Visual Exploration of Stopword Probabilities in Topic Models
Shuangjiang Xue, Pierre Le Bras, David A. Robb, Mike J. Chantler, Stefano Padilla
TL;DR
This work tackles the problem of stopword removal biases in topic-model visualizations by proposing a corpus-specific probabilistic stopword estimation using Gaussian Process Classification (GPC) and an interactive interface. The method builds a Swdf representation across topics, trains a GPC to output Pt, and enables threshold-driven extraction of stopwords within an integrated topic-model visualization, including a 2-D GPC Matrix. A qualitative study with 12 experts shows the approach improves perceived credibility, supports representative stopword extensions, and allows user-controlled decision-making via an adjustable threshold, albeit with a need for clearer explanation of the 2-D visualization. The work offers practical recommendations for practitioners and suggests future integrations into existing topic-model pipelines to enhance robustness and interpretability of stopword analysis in ML visualizations.
Abstract
Stopword removal is a critical stage in many Machine Learning methods but often receives little consideration, it interferes with the model visualizations and disrupts user confidence. Inappropriately chosen or hastily omitted stopwords not only lead to suboptimal performance but also significantly affect the quality of models, thus reducing the willingness of practitioners and stakeholders to rely on the output visualizations. This paper proposes a novel extraction method that provides a corpus-specific probabilistic estimation of stopword likelihood and an interactive visualization system to support their analysis.
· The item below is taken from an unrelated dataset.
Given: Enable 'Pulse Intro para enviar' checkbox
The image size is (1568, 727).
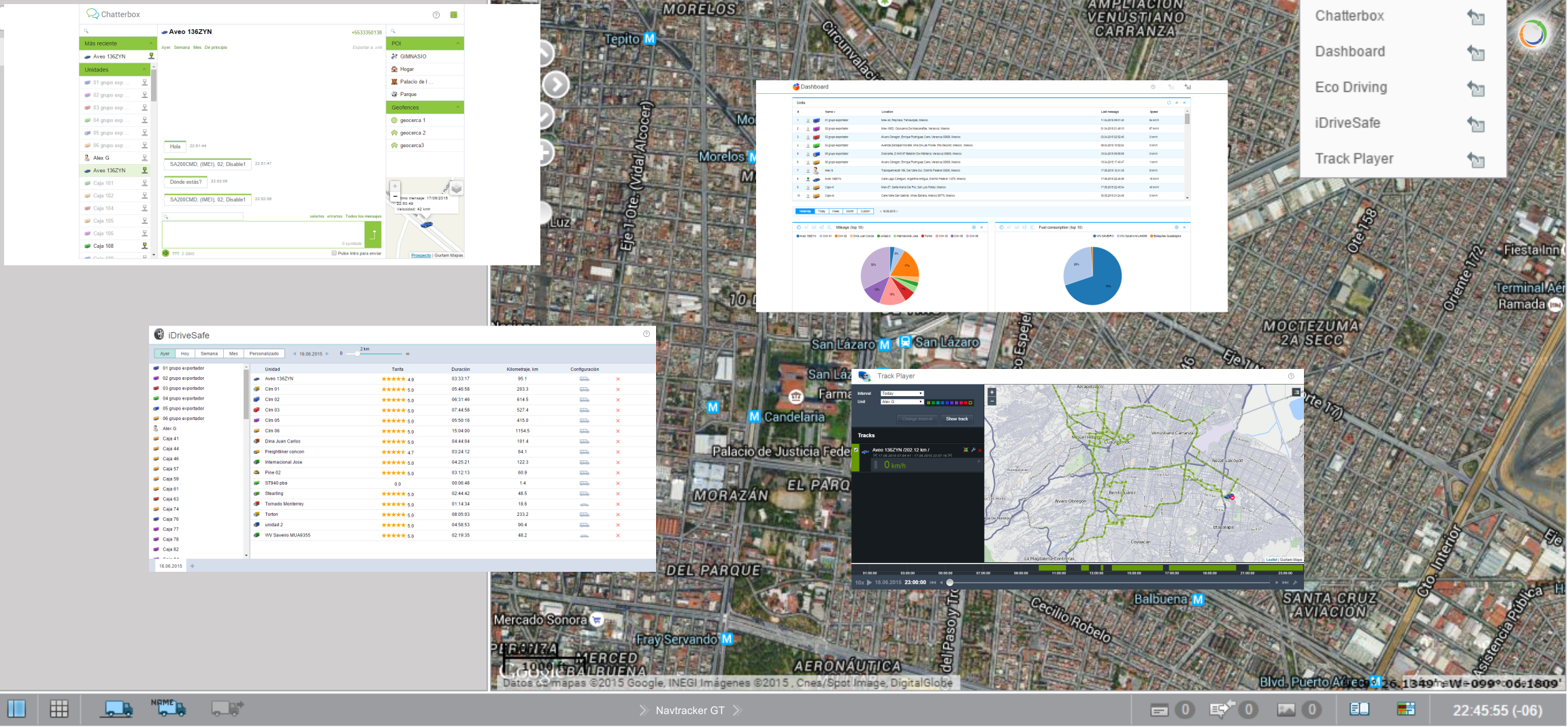Looking at the screenshot, I should (334, 253).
We evaluated our approach and interface using real-world data, a commonly used Machine Learning method (Topic Modelling), and a comprehensive qualitative experiment probing user confidence. The results of our work show that our system increases user confidence in the credibility of topic models by (1) returning reasonable probabilities, (2) generating an appropriate and representative extension of common stopword lists, and (3) providing an adjustable threshold for estimating and analyzing stopwords visually. Finally, we discuss insights, recommendations, and best practices to support practitioners while improving the output of Machine Learning methods and topic model visualizations with robust stopword analysis and removal.